禍話リライト「ご気分が」マルノミヤコ君提供

 自分が行ってないのにな~って話なんですけどね、
 会社勤めをしている人から聞いたんですよ、
 弟さんが大学生でしてね、土曜日、その人、お兄さんが仕事を終えて早く帰ってきたら弟さんが出かける支度をしていて、どこに行くんだと。
「心霊スポット行くんだ」
「お前、好きだねー」
「夏だもんね」
「ああ、そう…どこ行くんだ」
「○○ホテル」
「あ、聞いたことある」
 そのホテルというのが、噂ではお客さんが滞在中に、トイレで亡くなっちゃったんですって。
 何か病気だったってわけでもなく、急に血を吐いて亡くなられて、トイレの中血だらけって状態で。
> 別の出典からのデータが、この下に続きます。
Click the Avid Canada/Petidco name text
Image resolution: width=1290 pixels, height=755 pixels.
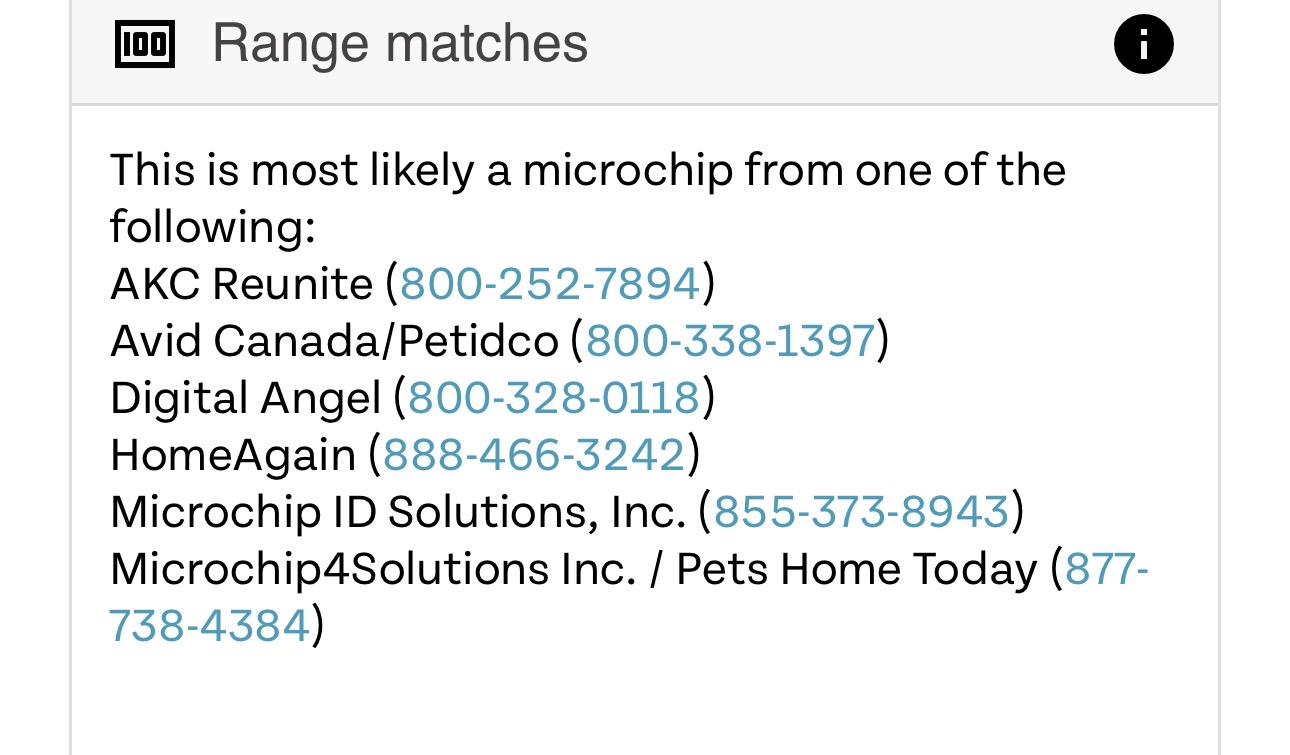pyautogui.click(x=333, y=341)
 事件になって警察が調べたんですが病死という結論になったんですけど、それが二回続いちゃったんですって。
 健康なお客さんが泊まってその夜トイレで急死した。
 二人とも同じフロアで大量に血を吐いて。
 ヘンな噂が広まっちゃいまして、でも警察がいくら調べても事件性は見つからず、たまたま偶然としかいいようがない、それで決着するしかないわけですけど、悪い噂はもうどうしようもなく、ホテルは続かなかったんですって。
 廃業して廃墟になって。
 という所に行くと。
「あー、そうなんだ、まあ行ってこいや。何もないと思うけど、廃墟だからな、気をつけろよ、ホームレスとか住み着いているかもしれないし、床とか踏み抜いたら危ないし」
「あぁ、行ってくる行ってくる」
 で弟さんもそんなに長くいるほどのことじゃなかったようで、深夜一時くらいには帰ってきたんです。
「おかえり。どうだった?」
 起きてたんで聞きましたら
「結構雰囲気はあったけど、まぁそれくらいかな」
「まぁ心霊スポットなんてそんなもんだよな。毎回オバケが出たりなんてしないよな。せいぜいまたオーブが撮れたとか楽しめるくらいだよな」
 で弟さん寝て、自分もそろそろ寝るかぁと。
 寝まして。
 三時ころに目が覚めましてね、急にトイレに行きたくなった。
 行きまして、これがヘンな話なんですけど、トイレに行って用を足そうとしたら全然出ないんです。
(あれ?さっきまで猛烈にしたかったんだけどな?)
 尿意が消えてしまいまして。
(なんだこれ?酔ってんのか?んなわけないし)
 おかしいな?と首をひねっていて、電気をつけてないことに気がついたんです。
 それくらい急いで入ったのに尿意が消えてしまった。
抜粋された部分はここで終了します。